(EXERCISE PROMPT): Only one stretch of the data below should be repeated: the lines from the line containing "This screenshot has width=800, height=562." through the line containing "Task: Open Knowledge Base using its book icon", inclusive, exactly as they are.

(DATA PROVIDED begins)

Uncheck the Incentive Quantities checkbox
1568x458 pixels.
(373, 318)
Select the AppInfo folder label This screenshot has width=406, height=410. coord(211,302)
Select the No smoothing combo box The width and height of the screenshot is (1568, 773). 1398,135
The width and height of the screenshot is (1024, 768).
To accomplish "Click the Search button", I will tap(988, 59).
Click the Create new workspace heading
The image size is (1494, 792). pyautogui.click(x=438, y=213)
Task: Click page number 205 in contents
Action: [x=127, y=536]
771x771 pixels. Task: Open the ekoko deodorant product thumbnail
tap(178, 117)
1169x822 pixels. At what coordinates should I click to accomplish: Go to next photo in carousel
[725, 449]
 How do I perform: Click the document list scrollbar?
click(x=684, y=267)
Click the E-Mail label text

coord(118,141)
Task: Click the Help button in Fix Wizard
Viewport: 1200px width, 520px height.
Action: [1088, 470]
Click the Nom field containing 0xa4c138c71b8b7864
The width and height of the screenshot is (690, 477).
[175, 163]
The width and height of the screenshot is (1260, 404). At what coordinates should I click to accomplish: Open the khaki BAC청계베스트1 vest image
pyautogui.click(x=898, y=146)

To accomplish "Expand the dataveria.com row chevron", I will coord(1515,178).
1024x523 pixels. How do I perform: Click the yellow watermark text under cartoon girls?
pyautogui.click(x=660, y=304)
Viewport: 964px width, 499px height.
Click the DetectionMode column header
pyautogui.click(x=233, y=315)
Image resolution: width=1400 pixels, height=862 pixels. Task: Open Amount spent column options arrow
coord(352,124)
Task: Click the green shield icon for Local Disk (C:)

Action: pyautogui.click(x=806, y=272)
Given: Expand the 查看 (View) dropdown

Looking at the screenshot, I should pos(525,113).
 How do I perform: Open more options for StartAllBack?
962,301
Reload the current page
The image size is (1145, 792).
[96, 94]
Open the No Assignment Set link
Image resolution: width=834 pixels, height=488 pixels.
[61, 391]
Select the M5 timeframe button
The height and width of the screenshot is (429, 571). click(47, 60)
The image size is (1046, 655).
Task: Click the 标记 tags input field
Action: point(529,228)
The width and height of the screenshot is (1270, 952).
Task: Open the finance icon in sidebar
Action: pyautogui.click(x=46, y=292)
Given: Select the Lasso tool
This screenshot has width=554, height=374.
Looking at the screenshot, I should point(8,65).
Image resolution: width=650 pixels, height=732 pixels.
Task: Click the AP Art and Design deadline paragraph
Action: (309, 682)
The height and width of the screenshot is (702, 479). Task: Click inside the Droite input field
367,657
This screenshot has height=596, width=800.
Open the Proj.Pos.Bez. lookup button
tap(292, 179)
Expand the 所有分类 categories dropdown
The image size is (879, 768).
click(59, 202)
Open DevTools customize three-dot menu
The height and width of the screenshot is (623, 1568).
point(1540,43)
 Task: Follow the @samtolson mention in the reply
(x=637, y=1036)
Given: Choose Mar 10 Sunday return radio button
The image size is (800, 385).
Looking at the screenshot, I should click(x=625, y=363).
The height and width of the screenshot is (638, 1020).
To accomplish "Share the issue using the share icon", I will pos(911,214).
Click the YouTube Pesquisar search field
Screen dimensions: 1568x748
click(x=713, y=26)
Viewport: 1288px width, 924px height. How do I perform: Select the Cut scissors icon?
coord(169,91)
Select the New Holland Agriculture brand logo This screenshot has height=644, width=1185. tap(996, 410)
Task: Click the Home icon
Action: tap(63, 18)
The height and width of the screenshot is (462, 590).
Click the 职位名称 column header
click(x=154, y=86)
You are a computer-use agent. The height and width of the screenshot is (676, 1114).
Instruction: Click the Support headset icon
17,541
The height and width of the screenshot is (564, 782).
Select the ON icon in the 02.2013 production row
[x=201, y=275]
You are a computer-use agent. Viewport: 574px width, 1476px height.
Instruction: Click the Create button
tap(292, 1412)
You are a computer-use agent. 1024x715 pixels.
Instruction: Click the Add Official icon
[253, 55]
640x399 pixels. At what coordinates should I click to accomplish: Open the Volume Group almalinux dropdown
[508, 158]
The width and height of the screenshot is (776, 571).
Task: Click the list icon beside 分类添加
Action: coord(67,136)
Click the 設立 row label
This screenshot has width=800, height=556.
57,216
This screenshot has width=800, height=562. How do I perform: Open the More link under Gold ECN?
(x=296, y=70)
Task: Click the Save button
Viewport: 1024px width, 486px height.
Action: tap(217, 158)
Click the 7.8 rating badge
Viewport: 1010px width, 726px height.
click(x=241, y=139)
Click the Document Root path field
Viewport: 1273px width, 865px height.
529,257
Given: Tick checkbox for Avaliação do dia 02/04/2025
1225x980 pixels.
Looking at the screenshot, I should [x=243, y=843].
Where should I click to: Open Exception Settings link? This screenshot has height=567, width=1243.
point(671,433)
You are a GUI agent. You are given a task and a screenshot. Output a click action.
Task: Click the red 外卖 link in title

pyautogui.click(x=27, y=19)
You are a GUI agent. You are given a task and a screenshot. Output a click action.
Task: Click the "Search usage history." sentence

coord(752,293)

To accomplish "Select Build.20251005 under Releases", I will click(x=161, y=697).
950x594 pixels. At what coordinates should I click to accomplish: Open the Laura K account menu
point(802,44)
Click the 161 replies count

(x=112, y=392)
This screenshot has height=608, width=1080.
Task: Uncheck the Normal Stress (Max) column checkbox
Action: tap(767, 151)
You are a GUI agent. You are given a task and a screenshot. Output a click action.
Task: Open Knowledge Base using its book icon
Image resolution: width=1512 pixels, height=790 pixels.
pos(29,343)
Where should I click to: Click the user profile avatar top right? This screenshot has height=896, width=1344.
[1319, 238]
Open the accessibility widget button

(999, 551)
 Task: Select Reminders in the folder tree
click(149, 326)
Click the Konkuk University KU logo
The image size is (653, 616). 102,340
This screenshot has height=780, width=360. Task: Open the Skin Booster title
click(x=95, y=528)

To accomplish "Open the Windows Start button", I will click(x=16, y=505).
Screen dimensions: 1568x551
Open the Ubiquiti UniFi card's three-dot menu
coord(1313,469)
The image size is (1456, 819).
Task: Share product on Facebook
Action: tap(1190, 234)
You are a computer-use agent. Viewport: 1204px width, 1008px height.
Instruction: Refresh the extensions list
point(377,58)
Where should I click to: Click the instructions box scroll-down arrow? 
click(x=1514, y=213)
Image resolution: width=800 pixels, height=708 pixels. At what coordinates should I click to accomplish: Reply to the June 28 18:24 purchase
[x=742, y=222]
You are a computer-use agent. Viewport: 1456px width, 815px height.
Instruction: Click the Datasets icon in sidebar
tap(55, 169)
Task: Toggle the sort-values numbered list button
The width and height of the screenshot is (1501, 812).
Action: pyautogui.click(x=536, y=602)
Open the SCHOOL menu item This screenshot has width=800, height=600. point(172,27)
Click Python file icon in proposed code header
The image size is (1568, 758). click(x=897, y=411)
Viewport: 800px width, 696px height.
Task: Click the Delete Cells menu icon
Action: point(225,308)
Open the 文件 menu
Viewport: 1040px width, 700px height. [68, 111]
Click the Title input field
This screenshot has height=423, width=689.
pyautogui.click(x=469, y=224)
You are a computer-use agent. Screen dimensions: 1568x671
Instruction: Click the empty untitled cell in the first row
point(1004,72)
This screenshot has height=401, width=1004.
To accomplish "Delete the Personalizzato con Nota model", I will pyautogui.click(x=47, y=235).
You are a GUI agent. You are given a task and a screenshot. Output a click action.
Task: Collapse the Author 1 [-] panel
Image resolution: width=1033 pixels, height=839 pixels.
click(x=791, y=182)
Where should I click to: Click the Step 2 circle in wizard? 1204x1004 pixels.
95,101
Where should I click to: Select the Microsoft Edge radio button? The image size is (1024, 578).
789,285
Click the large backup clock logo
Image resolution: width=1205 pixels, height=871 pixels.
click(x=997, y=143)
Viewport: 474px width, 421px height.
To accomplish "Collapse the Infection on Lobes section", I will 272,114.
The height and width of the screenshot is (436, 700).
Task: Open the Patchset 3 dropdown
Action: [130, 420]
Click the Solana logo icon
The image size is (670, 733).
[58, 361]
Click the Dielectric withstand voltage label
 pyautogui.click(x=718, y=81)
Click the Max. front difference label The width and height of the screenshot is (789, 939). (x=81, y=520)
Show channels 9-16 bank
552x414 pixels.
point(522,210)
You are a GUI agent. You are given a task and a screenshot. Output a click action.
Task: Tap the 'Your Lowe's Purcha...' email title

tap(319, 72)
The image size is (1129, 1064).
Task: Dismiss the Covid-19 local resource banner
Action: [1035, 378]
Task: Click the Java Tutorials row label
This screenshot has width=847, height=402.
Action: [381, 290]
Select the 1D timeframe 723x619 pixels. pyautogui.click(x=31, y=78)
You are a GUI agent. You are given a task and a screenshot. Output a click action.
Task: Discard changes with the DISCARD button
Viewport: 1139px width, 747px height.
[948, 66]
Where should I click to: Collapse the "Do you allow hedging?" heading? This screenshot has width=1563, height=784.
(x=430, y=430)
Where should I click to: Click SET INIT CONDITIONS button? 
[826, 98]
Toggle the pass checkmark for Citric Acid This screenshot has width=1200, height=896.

(DATA PROVIDED ends)

(TASK OUTPUT):
This screenshot has width=800, height=562. How do I perform: Open the More link under Gold ECN?
(x=296, y=70)
Task: Click the Save button
Viewport: 1024px width, 486px height.
Action: tap(217, 158)
Click the 7.8 rating badge
Viewport: 1010px width, 726px height.
click(x=241, y=139)
Click the Document Root path field
Viewport: 1273px width, 865px height.
529,257
Given: Tick checkbox for Avaliação do dia 02/04/2025
1225x980 pixels.
Looking at the screenshot, I should [x=243, y=843].
Where should I click to: Open Exception Settings link? This screenshot has height=567, width=1243.
point(671,433)
You are a GUI agent. You are given a task and a screenshot. Output a click action.
Task: Click the red 外卖 link in title

pyautogui.click(x=27, y=19)
You are a GUI agent. You are given a task and a screenshot. Output a click action.
Task: Click the "Search usage history." sentence

coord(752,293)

To accomplish "Select Build.20251005 under Releases", I will click(x=161, y=697).
950x594 pixels. At what coordinates should I click to accomplish: Open the Laura K account menu
point(802,44)
Click the 161 replies count

(x=112, y=392)
This screenshot has height=608, width=1080.
Task: Uncheck the Normal Stress (Max) column checkbox
Action: tap(767, 151)
You are a GUI agent. You are given a task and a screenshot. Output a click action.
Task: Open Knowledge Base using its book icon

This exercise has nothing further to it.